Тяжелее всего быть несамостоятельным, вернуться в детсадовцы. У тебя нет ничего — ни документов, ни пластиковой карты, ни желаний, ни корней. Невесомая спора, которую принесло ветром: может, приживется, а может, смоет водой. Тебя водят, указывают пальцем, объясняют и переводят, учат и оставляют ждать в условленных местах, строго наказав не уходить. В этом нет ничего, кроме заботы, но ты отвык от такой заботы с той поры, когда родилась младшая сестра, и теперь чувствуешь себя как в день, когда тебя первый раз привели сдавать анализы.
А пока что их дети заходят в вагон поезда и виснут на поручнях, им невдомек, как это — разговаривать, они кричат, на их лицах робость сменяется нахальством со скоростью, с какой горит магний фотовспышки. Эмоции прыгают внутри их черных тел как живые карпы внутри полиэтиленового мешка.
Тебе покупают билет на самолет, и ты едешь в аэропорт с огромным чемоданом. Бруклинский таксист из русской конторы узнает тебя, не повернув головы, — по дыханию, по посадке, трепету нервных пальцев, и вот вы уже оба знаете, кто здесь командует и подчиняется. Он высаживает тебя в самом конце парковки, чтобы не платить за въезд, ничего не хочет слышать о купоне на скидку, которой тебя снабдили, и всю дорогу набивает твою голову глупостями, как ватой.

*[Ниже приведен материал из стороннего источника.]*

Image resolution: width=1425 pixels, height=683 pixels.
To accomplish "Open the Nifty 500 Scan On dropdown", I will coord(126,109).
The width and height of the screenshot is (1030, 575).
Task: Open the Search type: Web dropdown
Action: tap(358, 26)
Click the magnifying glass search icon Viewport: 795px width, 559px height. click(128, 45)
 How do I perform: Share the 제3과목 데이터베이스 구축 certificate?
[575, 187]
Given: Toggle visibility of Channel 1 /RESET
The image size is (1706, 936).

В конце концов жалость берет верх, но лишь на пять секунд, потому что твоя стодолларовая купюра годится только на то, чтобы приподнять ее карандашные брови. Потом ты бегаешь по залам в попытках разменять, но в шесть утра все облеплено темнотой, будто мокрыми чехлами. Наконец в отчаянии поднимаешь проклятую сотку на виду у змеящейся очереди и кричишь, забыв обо всем: «Люди добрые!» И люди добрые находятся, и ты идешь на досмотр, стесняясь застиранных носков, трижды проходишь через рамку, каждый раз забывая что-нибудь в карманах, с улыбкой паралитика, и оставляешь в корытце брючный ремень, потому что этим утром, кажется, все ебаные флаги в гости к тебе. Штаны едут как оползень.
Через семь часов тебе включают Калифорнию.